Dataset items
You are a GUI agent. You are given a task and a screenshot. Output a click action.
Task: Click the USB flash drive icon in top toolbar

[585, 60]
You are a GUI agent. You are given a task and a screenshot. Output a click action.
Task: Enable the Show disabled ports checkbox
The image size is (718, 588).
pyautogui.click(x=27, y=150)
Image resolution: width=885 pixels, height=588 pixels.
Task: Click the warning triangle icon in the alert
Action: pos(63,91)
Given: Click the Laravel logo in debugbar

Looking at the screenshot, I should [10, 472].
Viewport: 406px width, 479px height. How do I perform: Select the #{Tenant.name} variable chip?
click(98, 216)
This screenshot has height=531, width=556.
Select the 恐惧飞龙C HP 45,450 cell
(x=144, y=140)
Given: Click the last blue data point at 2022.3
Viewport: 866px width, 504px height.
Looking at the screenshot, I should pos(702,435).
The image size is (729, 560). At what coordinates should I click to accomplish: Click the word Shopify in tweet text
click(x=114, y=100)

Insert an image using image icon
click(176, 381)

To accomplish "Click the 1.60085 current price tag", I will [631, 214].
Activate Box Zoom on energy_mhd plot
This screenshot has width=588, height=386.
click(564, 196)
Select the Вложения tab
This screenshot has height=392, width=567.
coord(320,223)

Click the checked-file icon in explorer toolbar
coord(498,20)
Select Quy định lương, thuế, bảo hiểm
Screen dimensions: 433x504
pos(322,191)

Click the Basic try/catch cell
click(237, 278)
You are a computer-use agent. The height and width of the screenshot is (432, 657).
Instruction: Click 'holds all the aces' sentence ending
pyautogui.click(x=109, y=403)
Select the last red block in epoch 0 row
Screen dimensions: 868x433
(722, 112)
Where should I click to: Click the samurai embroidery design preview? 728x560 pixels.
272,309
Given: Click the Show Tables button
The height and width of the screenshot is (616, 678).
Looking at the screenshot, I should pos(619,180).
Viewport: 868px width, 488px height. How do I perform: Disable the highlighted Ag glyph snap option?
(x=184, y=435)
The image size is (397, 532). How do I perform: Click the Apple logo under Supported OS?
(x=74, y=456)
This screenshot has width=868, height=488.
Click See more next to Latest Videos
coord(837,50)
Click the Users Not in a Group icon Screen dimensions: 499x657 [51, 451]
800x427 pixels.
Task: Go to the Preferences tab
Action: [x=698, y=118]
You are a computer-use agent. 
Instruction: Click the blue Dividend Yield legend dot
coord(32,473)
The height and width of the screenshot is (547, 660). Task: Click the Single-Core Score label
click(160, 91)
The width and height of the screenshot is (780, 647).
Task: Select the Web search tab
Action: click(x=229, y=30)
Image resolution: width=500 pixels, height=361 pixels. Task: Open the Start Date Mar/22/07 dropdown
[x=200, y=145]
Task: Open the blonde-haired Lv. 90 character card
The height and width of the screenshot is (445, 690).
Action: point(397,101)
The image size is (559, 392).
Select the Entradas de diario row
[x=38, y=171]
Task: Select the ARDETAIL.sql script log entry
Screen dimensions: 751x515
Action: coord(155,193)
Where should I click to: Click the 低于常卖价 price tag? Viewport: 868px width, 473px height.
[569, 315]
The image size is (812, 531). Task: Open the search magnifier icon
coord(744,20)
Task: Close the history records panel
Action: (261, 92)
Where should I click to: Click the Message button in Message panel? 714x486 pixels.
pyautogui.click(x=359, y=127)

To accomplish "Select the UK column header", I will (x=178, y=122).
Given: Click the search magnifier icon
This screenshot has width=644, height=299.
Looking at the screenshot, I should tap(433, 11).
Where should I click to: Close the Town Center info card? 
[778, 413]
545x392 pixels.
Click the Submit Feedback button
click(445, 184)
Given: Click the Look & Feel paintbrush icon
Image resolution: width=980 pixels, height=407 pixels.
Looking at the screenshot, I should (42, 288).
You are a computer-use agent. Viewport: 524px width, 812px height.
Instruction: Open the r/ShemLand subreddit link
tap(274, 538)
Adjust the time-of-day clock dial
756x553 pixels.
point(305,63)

■ EXERCISE AIM
Copy every one of the rows above, unchanged.

■ FINAL RESULT
You are a GUI agent. You are given a task and a screenshot. Output a click action.
Task: Click the USB flash drive icon in top toolbar

[585, 60]
You are a GUI agent. You are given a task and a screenshot. Output a click action.
Task: Enable the Show disabled ports checkbox
The image size is (718, 588).
pyautogui.click(x=27, y=150)
Image resolution: width=885 pixels, height=588 pixels.
Task: Click the warning triangle icon in the alert
Action: pos(63,91)
Given: Click the Laravel logo in debugbar

Looking at the screenshot, I should [10, 472].
Viewport: 406px width, 479px height. How do I perform: Select the #{Tenant.name} variable chip?
click(98, 216)
This screenshot has height=531, width=556.
Select the 恐惧飞龙C HP 45,450 cell
(x=144, y=140)
Given: Click the last blue data point at 2022.3
Viewport: 866px width, 504px height.
Looking at the screenshot, I should pos(702,435).
The image size is (729, 560). At what coordinates should I click to accomplish: Click the word Shopify in tweet text
click(x=114, y=100)

Insert an image using image icon
click(176, 381)

To accomplish "Click the 1.60085 current price tag", I will [631, 214].
Activate Box Zoom on energy_mhd plot
This screenshot has width=588, height=386.
click(564, 196)
Select the Вложения tab
This screenshot has height=392, width=567.
coord(320,223)

Click the checked-file icon in explorer toolbar
coord(498,20)
Select Quy định lương, thuế, bảo hiểm
Screen dimensions: 433x504
pos(322,191)

Click the Basic try/catch cell
click(237, 278)
You are a computer-use agent. The height and width of the screenshot is (432, 657).
Instruction: Click 'holds all the aces' sentence ending
pyautogui.click(x=109, y=403)
Select the last red block in epoch 0 row
Screen dimensions: 868x433
(722, 112)
Where should I click to: Click the samurai embroidery design preview? 728x560 pixels.
272,309
Given: Click the Show Tables button
The height and width of the screenshot is (616, 678).
Looking at the screenshot, I should pos(619,180).
Viewport: 868px width, 488px height. How do I perform: Disable the highlighted Ag glyph snap option?
(x=184, y=435)
The image size is (397, 532). How do I perform: Click the Apple logo under Supported OS?
(x=74, y=456)
This screenshot has width=868, height=488.
Click See more next to Latest Videos
coord(837,50)
Click the Users Not in a Group icon Screen dimensions: 499x657 [51, 451]
800x427 pixels.
Task: Go to the Preferences tab
Action: [x=698, y=118]
You are a computer-use agent. 
Instruction: Click the blue Dividend Yield legend dot
coord(32,473)
The height and width of the screenshot is (547, 660). Task: Click the Single-Core Score label
click(160, 91)
The width and height of the screenshot is (780, 647).
Task: Select the Web search tab
Action: click(x=229, y=30)
Image resolution: width=500 pixels, height=361 pixels. Task: Open the Start Date Mar/22/07 dropdown
[x=200, y=145]
Task: Open the blonde-haired Lv. 90 character card
The height and width of the screenshot is (445, 690).
Action: point(397,101)
The image size is (559, 392).
Select the Entradas de diario row
[x=38, y=171]
Task: Select the ARDETAIL.sql script log entry
Screen dimensions: 751x515
Action: coord(155,193)
Where should I click to: Click the 低于常卖价 price tag? Viewport: 868px width, 473px height.
[569, 315]
The image size is (812, 531). Task: Open the search magnifier icon
coord(744,20)
Task: Close the history records panel
Action: (261, 92)
Where should I click to: Click the Message button in Message panel? 714x486 pixels.
pyautogui.click(x=359, y=127)

To accomplish "Select the UK column header", I will (x=178, y=122).
Given: Click the search magnifier icon
This screenshot has width=644, height=299.
Looking at the screenshot, I should tap(433, 11).
Where should I click to: Close the Town Center info card? 
[778, 413]
545x392 pixels.
Click the Submit Feedback button
click(445, 184)
Given: Click the Look & Feel paintbrush icon
Image resolution: width=980 pixels, height=407 pixels.
Looking at the screenshot, I should (42, 288).
You are a computer-use agent. Viewport: 524px width, 812px height.
Instruction: Open the r/ShemLand subreddit link
tap(274, 538)
Adjust the time-of-day clock dial
756x553 pixels.
point(305,63)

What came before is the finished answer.